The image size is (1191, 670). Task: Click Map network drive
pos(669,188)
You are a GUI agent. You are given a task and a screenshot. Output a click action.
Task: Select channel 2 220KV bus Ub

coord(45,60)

+ + +

▶ TRY IT
Please print the whole of the material verbatim.

▶ TASK ANSWER
The image size is (1191, 670). Task: Click Map network drive
pos(669,188)
You are a GUI agent. You are given a task and a screenshot. Output a click action.
Task: Select channel 2 220KV bus Ub

coord(45,60)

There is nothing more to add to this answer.